When NPR informed the U.S. Embassy of my detention in Juba, it sent consular officers to come check on me daily. It was a relief to be walked out of the prison and into another building and to know that my family, my country, my place of work knew where I was.
But every time I made that walk, a South Sudanese officer would pull me into his office after the U.S. officials had left. He was a lean, angular guy, and he sat on his chair thumbing through a Bill Nye book. Sometimes he would just stare at me for minutes at a time. I wouldn't break eye contact because I wanted to show him that I had nothing to hide.
He asked questions — "Is it fair that your country is slaughtering civilians? Is it fair that they keep prisoners in secret prisons?" — but every time I tried to talk, he'd interrupt with warnings and boasts about how South Sudan could kill me and my family if it wanted us dead.
I remember when he said that, another officer in military fatigues was in his office. He smiled. It was gentle, but also clear that he found this whole scene a little entertaining.
"Eyder," he said. "Have you ever been a soldier?"
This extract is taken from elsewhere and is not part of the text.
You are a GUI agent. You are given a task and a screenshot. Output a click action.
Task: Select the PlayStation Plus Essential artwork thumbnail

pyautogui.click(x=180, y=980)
He wanted to know what life was like in New York City, how kids went to school. He wanted to know what life would be like if you didn't have to be on the run. Most South Sudanese have had to flee multiple times in their lives. Some of the refugees I spoke with in Uganda could remember hiding in the bush with their parents when they were attacked by Sudanese troops. Now they had fled with their own kids.
Before we could talk, the first officer sent me off. The next day, he called me back to his office, and he shouted that the United States was undermining the independence of South Sudan. He was agitated, belligerent.
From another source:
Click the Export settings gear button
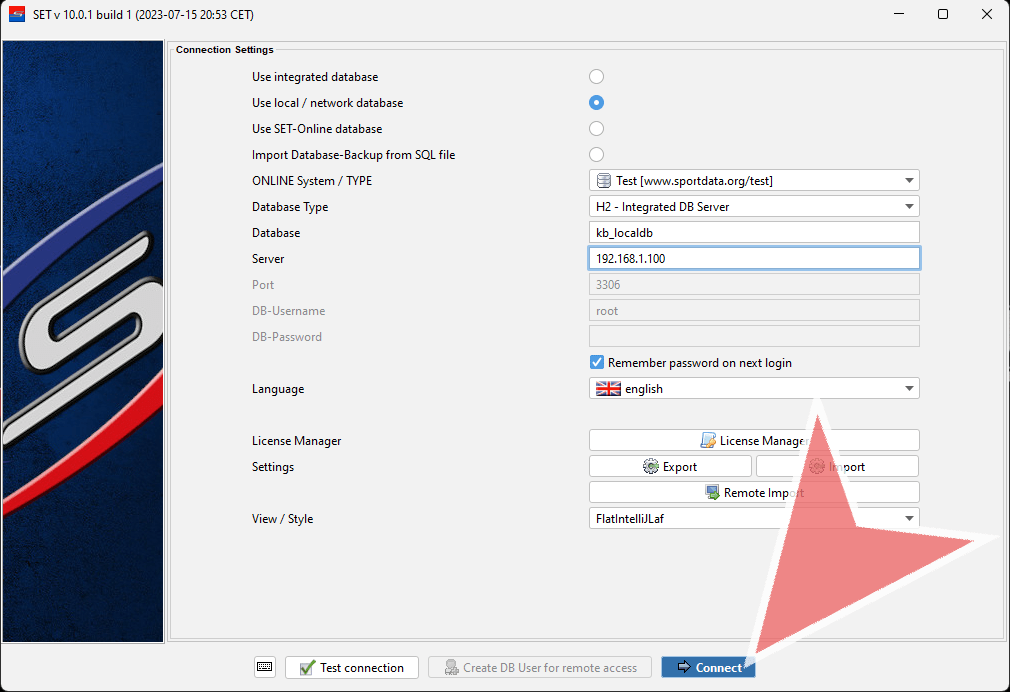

I lowered my voice and I told him that he had to listen to me.
A person, I told him, is not a country, and also, he didn't know me. I told him I was a child of war, born during the civil war in Nicaragua. Like so many of his people, my family fled. We found peace and a home in the United States.
It's not a perfect country, I told him, but it was instrumental in supporting South Sudanese independence — and it was also, right now, paying for more than half the food that is being dropped out of airplanes in famine-hit areas.
His demeanor changed. His voice became softer.
"Eyder," he said. "When you go back to your country, I want you to tell your people that we all want peace."
He pointed out the window. He said in that direction was the first paved road most South Sudanese had ever seen.
"We're trying to build a country," he said.
This war, this killing, he said, is necessary to emerge a stronger country.
At that moment, I had no doubt he believed it. I nodded. But I also suspected that to the millions of South Sudanese who have been forced from their homes and to those who have lost children, mothers, fathers, husbands, wives, those words would sound hollow.
I was released from jail without charges on May 1, four days after I was picked up. Livio, the United Nations journalist, was released without charges on May 26, after two years and nine months.
A government official drove me to the airport for my deportation to Kenya.
"You are welcome in South Sudan," he said. "This was all a misunderstanding."
South Sudan is the biggest tragedy unfolding on the continent today. It's not a story you just let go. I told him that maybe someday, I would test that invitation.